I know the counterarguments, of course. We’ve all heard them. The critics who argue that life itself is impermanent, that convenience is as important as tradition, and that cheap means affordable to people who can’t afford better. Even Chuck Palahniuk got a dig in with his lamentation about the insane power of material things in Fight Club (“You buy furniture. You tell yourself, this is the last sofa I will ever need in my life. Buy the sofa, then for a couple years you’re satisfied that no matter what goes wrong, at least you’ve got your sofa issue handled. Then the right set of dishes. Then the perfect bed. The drapes. The rug. Then you’re trapped in your lovely nest, and the things you used to own, now they own you”).

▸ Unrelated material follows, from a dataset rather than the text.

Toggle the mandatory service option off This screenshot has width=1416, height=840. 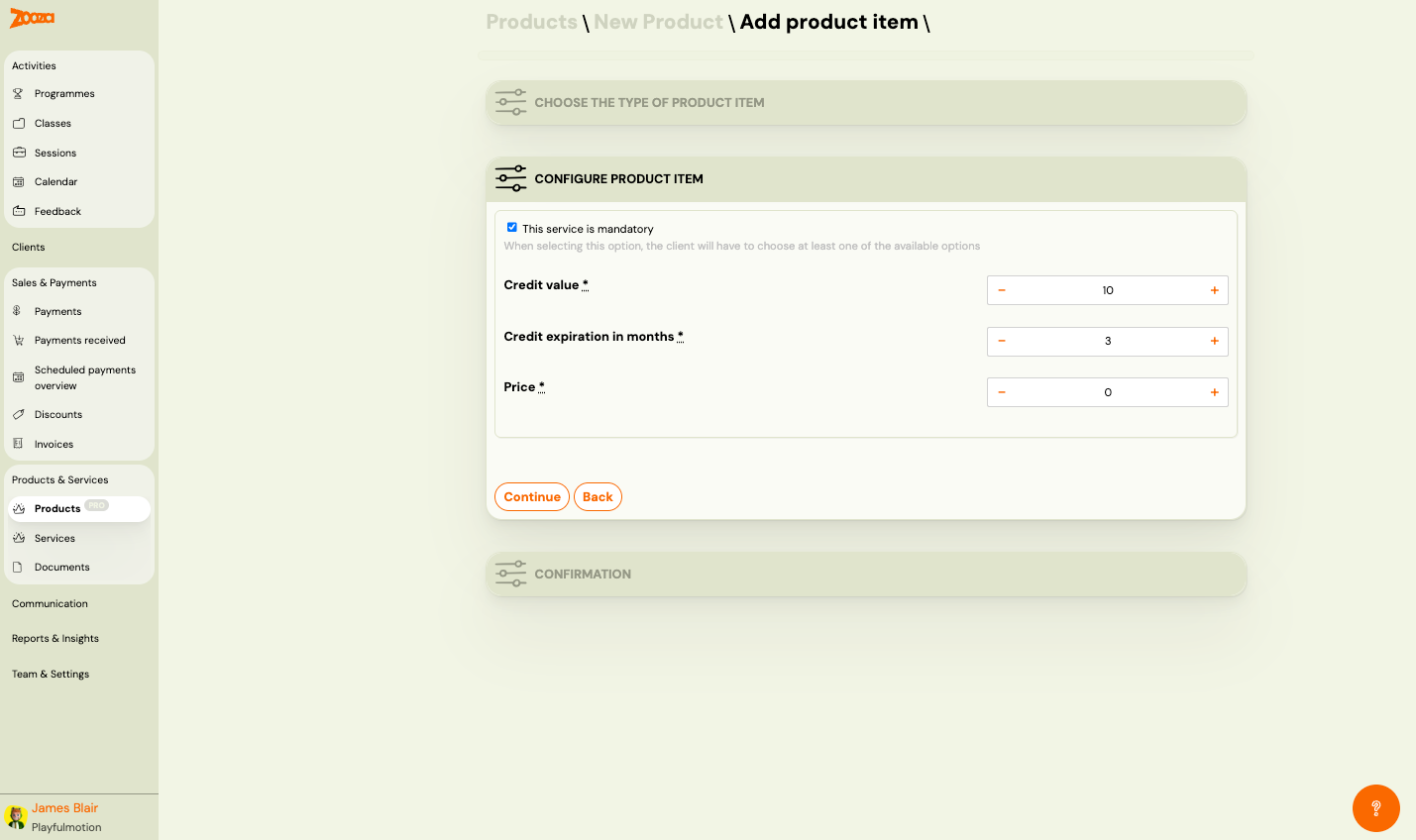pyautogui.click(x=512, y=227)
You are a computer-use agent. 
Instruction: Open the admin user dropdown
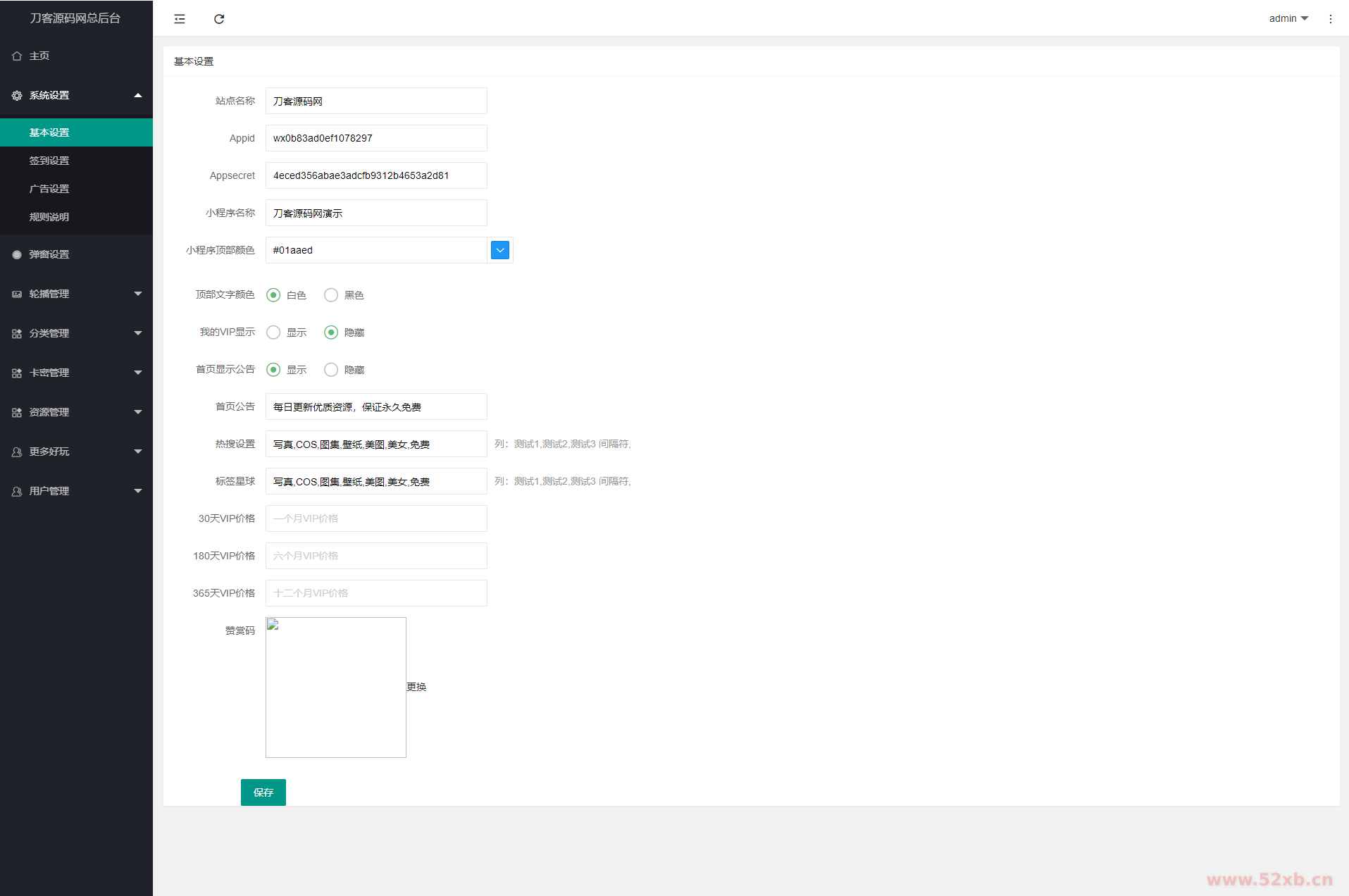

And for the most part, I don’t disagree. I’m not about to go off on some privileged rant like the mom in Midnight in Paris, who snidely remarks “Cheap is cheap” when the hero doesn’t feel like buying a $26,000 chair. But don’t tell me things can’t be made to last. They can. We know, empirically, that they can. But nobody wants to make them, because the world is fashioned so that fashion and fads are where the money is, and the hive mind follows along without ever wondering what the world would be like if we just built houses that were designed to last 500 years, so that eventually everyone would have a house; or made cars that didn’t explode at the slightest impact, so that everyone could have a car without making monthly car payments for their entire lives; or made shoes that lasted long enough so that everyone in the world could raise their hands and say they had a good pair and could now focus on discovering the cure for cancer or the Universal Theory of Everything.

When we build things that last, we buy ourselves time. Yes, it costs more upfront, but it is like investing in the infrastructure of the country. You have to pay to build the bridges now, so that people can get where they need to be in the future. Otherwise you’re stuck throwing up pontoon bridges and calling it a national emergency when it was just poor planning all along.

This is my homespun buy now-pay now-live now philosophy of life. For those of you who disagree or consider my attitude elitist in any way, please feel free to keep on drinking cava out of plastic cups.